**Data**.
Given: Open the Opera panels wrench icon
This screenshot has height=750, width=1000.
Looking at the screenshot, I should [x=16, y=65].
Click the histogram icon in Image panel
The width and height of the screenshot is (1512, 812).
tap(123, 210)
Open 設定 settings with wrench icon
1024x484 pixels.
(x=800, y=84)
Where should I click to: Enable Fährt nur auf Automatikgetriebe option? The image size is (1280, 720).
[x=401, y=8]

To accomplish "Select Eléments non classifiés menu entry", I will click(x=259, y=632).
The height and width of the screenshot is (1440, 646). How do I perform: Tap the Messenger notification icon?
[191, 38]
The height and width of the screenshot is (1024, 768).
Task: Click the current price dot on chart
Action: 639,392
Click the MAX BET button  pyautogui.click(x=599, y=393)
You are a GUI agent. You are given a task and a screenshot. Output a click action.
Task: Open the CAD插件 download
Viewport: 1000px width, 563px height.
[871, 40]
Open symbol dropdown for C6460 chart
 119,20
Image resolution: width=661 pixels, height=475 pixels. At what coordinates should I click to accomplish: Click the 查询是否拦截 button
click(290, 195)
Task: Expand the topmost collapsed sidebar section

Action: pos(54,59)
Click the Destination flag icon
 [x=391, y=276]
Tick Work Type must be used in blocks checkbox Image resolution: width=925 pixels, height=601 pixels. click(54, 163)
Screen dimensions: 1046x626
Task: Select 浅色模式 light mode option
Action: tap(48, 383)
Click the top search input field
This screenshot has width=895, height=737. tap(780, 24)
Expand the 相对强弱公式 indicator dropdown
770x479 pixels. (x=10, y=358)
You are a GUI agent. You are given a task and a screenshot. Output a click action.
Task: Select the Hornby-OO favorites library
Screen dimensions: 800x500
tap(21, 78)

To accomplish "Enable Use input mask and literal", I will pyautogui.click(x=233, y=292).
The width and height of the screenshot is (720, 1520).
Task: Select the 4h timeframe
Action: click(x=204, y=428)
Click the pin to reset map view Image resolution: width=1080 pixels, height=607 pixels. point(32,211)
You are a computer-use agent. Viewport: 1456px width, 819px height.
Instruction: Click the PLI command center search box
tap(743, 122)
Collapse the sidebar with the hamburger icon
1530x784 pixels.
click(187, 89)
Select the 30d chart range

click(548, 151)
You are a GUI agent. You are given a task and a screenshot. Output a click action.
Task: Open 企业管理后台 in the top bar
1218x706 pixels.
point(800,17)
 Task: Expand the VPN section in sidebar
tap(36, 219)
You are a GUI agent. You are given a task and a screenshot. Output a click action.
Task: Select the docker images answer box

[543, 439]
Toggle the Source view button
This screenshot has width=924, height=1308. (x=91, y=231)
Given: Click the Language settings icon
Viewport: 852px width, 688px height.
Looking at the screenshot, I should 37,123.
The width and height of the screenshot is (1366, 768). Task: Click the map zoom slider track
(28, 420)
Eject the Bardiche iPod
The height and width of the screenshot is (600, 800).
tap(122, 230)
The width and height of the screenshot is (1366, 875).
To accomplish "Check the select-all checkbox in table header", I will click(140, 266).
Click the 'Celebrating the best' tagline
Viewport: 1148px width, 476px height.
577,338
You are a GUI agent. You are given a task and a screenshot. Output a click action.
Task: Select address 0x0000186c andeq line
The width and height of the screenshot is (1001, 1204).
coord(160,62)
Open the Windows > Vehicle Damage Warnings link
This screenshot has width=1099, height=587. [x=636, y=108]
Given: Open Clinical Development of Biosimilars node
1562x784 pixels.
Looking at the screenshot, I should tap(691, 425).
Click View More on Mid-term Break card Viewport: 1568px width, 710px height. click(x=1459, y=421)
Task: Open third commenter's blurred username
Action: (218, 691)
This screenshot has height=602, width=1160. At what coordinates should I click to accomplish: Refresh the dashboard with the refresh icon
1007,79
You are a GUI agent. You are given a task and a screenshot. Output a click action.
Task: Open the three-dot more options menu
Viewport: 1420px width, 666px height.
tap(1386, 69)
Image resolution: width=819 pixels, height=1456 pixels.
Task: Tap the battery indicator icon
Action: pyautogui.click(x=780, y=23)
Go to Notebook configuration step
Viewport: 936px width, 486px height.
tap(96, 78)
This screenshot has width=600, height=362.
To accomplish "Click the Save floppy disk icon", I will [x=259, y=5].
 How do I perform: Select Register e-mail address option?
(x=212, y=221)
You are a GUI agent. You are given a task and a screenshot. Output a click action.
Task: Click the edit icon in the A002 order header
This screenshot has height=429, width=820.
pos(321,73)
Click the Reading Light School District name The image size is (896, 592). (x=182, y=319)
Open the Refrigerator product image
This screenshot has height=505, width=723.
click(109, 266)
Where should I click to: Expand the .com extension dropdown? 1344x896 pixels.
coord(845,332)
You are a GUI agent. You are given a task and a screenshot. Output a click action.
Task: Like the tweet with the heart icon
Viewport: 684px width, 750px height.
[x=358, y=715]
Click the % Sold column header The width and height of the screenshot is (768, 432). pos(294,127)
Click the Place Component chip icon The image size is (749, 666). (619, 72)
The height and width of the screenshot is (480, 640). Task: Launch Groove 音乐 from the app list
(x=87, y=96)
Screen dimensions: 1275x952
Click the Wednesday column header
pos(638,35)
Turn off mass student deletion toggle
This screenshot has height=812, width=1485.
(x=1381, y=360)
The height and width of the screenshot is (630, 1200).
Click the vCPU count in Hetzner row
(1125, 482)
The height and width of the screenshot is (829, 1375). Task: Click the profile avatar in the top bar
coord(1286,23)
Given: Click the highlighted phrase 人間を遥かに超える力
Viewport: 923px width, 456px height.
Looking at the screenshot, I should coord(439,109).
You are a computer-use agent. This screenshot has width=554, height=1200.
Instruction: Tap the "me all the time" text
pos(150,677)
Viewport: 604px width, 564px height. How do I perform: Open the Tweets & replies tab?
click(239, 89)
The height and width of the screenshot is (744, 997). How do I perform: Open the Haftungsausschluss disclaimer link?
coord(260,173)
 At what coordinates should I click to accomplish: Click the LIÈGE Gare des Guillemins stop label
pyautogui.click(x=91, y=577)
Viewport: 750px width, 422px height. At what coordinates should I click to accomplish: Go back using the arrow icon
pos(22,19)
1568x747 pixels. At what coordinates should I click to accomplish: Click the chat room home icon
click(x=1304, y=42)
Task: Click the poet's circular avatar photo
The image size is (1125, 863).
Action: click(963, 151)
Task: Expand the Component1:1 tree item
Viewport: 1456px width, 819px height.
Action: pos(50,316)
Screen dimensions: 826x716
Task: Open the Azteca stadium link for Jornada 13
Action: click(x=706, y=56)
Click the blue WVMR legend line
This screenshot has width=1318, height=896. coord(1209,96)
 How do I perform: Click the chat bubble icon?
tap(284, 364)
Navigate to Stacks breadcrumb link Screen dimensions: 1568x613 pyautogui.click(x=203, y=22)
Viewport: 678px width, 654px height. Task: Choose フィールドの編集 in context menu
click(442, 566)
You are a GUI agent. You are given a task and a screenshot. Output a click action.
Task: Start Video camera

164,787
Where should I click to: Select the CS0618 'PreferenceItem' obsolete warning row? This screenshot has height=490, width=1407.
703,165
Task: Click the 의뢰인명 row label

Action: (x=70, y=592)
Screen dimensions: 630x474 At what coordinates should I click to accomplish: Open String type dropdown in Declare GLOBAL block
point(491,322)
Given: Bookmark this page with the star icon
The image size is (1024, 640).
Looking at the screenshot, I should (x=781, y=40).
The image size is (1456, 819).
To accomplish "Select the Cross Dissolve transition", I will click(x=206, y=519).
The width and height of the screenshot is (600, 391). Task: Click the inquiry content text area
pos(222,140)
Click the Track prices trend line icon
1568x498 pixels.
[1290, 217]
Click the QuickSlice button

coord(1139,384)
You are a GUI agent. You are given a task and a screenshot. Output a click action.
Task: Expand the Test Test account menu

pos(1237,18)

**What the exercise asks**.
Identify every line above that includes the word "computer", and show those lines.

**Output of the task**.
You are a computer-use agent. Viewport: 1456px width, 819px height.
You are a computer-use agent. This screenshot has width=554, height=1200.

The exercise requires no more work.